**Vorgegebener Text**
──────────
Wer sich entscheidet, ein Murid zu werden – ein sufischer Gottessuchender –, begibt sich unter Anweisung eines Sufi-Meisters auf einen spirituellen Pfad, der aus verschiedenen Tugenden besteht wie Reue, Armut, Entsagung, Gottvertrauen, Dankbarkeit, Geduld, Angst und Zufriedenheit. Am Ende dieses Wegs steht der Mittelpunkt der sufischen Lehre, nämlich die Gottesliebe, die immer im Sinne von «Hinwendung zu Allah» zu verstehen ist. Dann folgt die ersehnte Vereinigung (tawhid) mit Gott und das Entwerden in ihm (fana). Damit wird die Einheit des Seins (wihdat al wujud) erreicht und der Gläubige erkennt, dass nichts und niemand von Gott getrennt ist.

Das liberale Gesicht des Islams?
──────────
**Arbeitsaufträge**
- a) Prüfe, ob die Aussagen (i) bis (iii) mit dem Text über den Sufismus übereinstimmen, und belege jede Antwort mit dem entscheidenden Wortlaut: (i) Der Murid geht seinen Pfad unter Anweisung eines Sufi-Meisters. (ii) Die Gottesliebe steht am Anfang des Wegs. (iii) Das Entwerden in Gott wird tawhid genannt.
- b) Erkläre in ein bis drei Sätzen, wodurch laut dem Text über den Sufismus die Einheit des Seins erreicht wird.
- c) Schreibe aus dem Text über den Sufismus den Abschnitt ab, der bei den Worten "Wer sich entscheidet, ein" beginnt und nach "Gott getrennt ist." endet.

**Daten**
──────────
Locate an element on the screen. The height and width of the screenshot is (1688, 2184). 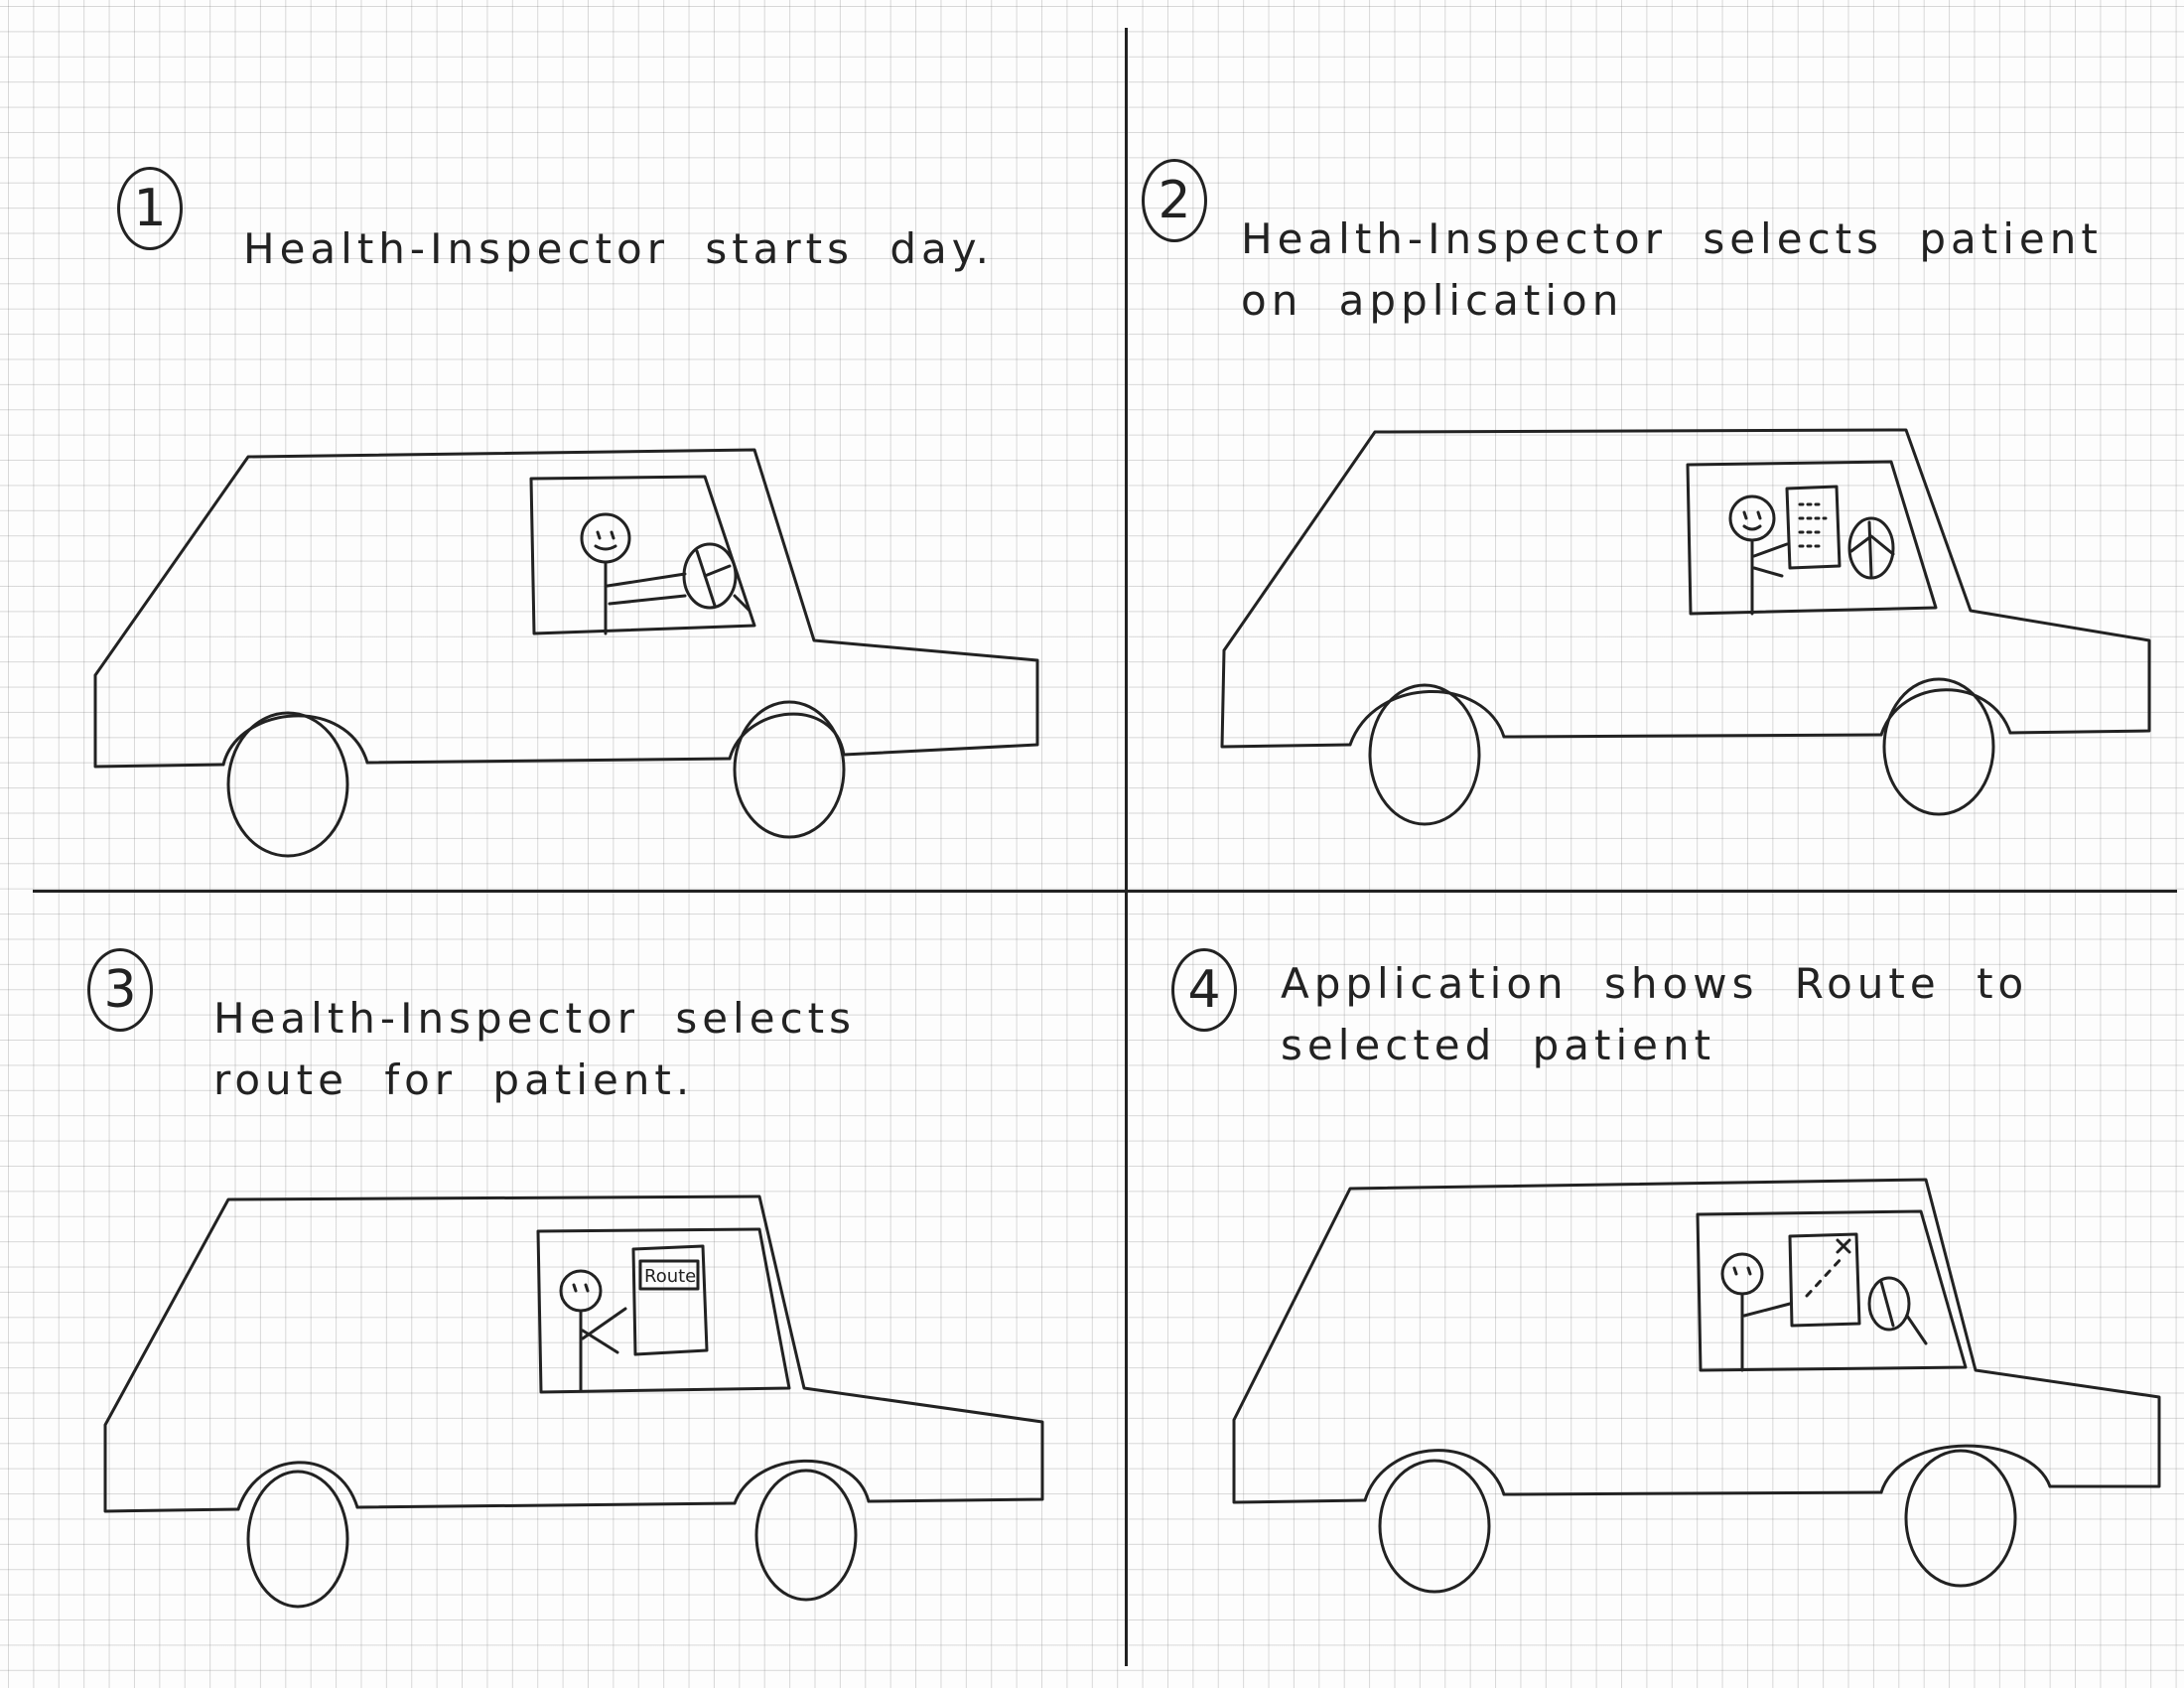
──────────
**Lösungen**
- a)
(i) Ja: „begibt sich unter Anweisung eines Sufi-Meisters auf einen spirituellen Pfad“
(ii) Nein: „Am Ende dieses Wegs steht der Mittelpunkt der sufischen Lehre, nämlich die Gottesliebe“
(iii) Nein: „das Entwerden in ihm (fana)“

- b) Die Einheit des Seins (wihdat al wujud) wird durch die Vereinigung mit Gott (tawhid) und das Entwerden in ihm (fana) erreicht. Diese beiden folgen auf die Gottesliebe am Ende des Wegs.

- c)
Wer sich entscheidet, ein Murid zu werden – ein sufischer Gottessuchender –, begibt sich unter Anweisung eines Sufi-Meisters auf einen spirituellen Pfad, der aus verschiedenen Tugenden besteht wie Reue, Armut, Entsagung, Gottvertrauen, Dankbarkeit, Geduld, Angst und Zufriedenheit. Am Ende dieses Wegs steht der Mittelpunkt der sufischen Lehre, nämlich die Gottesliebe, die immer im Sinne von «Hinwendung zu Allah» zu verstehen ist. Dann folgt die ersehnte Vereinigung (tawhid) mit Gott und das Entwerden in ihm (fana). Damit wird die Einheit des Seins (wihdat al wujud) erreicht und der Gläubige erkennt, dass nichts und niemand von Gott getrennt ist.